Q&A: What if I Don’t Feel “In the Mood?”

Q&A: What If I Don't Feel "In The Mood?" // jessconnell.com

Q: I would like to see practical tips for how to make it a priority and how to feel ‘in the mood’ when I am so tired…

A: Well, since you asked a straight question, I’m going to give you a straight answer. :)

I think waiting and hoping to feel “in the mood” may be part of the problem.

I have a few thoughts on this–

#1- Help your husband know how to “help” you be in the mood… for example, if you’re distracted by dishes, invite him to help you… “Hey, if we get these knocked out together, we’ll get to bed sooner with me less tired.” Or, “it’s hard for me to relax at the end of a long day; would you mind rubbing my shoulders for a bit?” Or, “if you’ll get the kids to bed, I’ll hop in & take a hot bath & be ready to go (wink/smile) once we’re both finished.” Etc.
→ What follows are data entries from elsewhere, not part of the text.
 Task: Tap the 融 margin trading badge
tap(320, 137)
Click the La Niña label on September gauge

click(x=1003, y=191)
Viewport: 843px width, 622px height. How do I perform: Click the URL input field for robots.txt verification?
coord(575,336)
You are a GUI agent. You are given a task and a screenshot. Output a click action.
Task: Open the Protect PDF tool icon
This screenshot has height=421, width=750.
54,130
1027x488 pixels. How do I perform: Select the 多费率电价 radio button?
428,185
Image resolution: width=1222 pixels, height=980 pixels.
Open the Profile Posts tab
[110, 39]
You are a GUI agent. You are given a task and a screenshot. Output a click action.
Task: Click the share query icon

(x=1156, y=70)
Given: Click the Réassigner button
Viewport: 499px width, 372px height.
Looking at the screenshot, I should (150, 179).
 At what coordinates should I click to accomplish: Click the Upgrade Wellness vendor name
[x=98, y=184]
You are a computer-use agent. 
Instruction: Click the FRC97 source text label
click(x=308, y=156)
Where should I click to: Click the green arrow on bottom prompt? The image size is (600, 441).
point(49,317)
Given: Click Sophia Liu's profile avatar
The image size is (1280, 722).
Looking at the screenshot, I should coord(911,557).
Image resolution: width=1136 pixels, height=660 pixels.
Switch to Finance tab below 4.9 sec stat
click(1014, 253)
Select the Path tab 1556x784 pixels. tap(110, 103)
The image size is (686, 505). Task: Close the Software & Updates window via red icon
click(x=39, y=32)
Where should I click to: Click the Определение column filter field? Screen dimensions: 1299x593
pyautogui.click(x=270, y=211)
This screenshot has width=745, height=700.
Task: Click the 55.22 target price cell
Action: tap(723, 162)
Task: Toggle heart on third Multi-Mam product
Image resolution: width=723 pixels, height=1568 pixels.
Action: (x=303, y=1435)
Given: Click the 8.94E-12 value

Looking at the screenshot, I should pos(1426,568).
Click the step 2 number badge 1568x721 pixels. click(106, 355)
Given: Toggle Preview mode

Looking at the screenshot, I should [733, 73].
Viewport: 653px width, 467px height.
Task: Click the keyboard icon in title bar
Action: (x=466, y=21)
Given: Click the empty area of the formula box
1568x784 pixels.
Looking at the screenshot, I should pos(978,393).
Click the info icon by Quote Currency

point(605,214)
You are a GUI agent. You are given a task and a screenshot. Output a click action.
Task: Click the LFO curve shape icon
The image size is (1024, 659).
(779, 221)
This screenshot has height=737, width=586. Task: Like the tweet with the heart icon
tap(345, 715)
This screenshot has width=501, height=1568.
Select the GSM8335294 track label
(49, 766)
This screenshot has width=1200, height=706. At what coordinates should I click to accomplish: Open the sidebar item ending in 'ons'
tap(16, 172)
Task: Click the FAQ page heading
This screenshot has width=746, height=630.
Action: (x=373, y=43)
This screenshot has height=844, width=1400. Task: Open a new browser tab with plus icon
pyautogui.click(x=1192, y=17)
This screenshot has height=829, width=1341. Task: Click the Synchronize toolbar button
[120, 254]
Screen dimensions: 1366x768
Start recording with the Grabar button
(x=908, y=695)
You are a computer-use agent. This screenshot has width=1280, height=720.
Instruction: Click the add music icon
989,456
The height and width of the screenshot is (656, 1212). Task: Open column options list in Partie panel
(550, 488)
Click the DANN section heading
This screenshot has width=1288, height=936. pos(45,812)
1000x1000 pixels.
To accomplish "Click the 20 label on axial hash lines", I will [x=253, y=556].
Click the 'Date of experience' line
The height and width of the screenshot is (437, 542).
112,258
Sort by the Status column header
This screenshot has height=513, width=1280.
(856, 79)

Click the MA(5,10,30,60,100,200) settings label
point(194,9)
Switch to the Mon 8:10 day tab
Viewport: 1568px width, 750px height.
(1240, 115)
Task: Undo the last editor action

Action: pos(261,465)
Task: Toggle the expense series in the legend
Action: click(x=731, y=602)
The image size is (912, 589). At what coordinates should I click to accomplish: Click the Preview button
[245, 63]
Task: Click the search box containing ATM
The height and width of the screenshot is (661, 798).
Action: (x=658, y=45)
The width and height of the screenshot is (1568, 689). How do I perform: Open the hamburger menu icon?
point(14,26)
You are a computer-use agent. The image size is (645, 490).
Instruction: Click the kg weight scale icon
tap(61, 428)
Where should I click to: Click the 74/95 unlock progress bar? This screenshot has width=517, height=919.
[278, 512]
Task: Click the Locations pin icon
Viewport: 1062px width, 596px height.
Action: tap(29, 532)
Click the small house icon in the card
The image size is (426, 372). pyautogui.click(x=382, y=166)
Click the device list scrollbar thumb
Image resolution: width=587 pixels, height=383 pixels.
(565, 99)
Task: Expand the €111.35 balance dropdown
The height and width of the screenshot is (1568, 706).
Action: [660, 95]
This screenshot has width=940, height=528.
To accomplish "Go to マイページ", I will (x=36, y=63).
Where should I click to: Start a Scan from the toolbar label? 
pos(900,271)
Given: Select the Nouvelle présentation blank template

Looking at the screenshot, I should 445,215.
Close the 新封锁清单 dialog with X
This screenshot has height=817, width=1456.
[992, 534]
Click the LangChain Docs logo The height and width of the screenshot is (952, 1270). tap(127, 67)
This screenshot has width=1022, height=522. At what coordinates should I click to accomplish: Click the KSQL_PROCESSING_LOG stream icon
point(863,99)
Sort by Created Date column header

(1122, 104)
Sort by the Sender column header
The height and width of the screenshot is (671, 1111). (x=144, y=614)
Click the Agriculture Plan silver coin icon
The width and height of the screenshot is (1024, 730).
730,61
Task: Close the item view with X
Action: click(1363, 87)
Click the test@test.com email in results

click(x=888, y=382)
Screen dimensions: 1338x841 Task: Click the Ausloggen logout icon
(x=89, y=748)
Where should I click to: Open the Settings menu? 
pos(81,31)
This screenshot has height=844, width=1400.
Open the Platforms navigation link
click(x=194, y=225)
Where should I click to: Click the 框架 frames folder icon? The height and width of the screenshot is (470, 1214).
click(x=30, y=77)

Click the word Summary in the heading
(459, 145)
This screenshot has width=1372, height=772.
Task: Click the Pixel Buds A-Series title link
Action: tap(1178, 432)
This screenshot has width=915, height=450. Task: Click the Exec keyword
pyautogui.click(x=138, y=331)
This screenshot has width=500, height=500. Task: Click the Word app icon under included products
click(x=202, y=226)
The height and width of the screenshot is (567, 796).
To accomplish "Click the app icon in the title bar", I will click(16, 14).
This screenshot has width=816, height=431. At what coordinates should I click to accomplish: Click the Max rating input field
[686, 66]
It’s OK to ASK for things that will help you connect with him.

#2- Decide in advance that you’re going to expect it to happen. Some friends have shared that it helps them to go to bed each night with the expectation that something will happen. I think that’s a good attitude. I’ve found it personally helpful as well. Unless one of us is sick, it helps when I mentally expect that we will (more often than not) be together. It doesn’t always *happen* with that regularity, but I expect it and then am almost never caught off guard.

#3- Mentally set your attitude toward–

  • a desire to be affectionate & connect with your husband at all times
  • gratitude that your husband desires you
  • the truth that your body belongs to him
  • a willingness to be amenable to his desires
  • the same feeling you would want him to have toward you (serving you in love and with genuine heartfelt affection) if there’s something you desired from him.

And then decide in advance that you will act in line with those truths.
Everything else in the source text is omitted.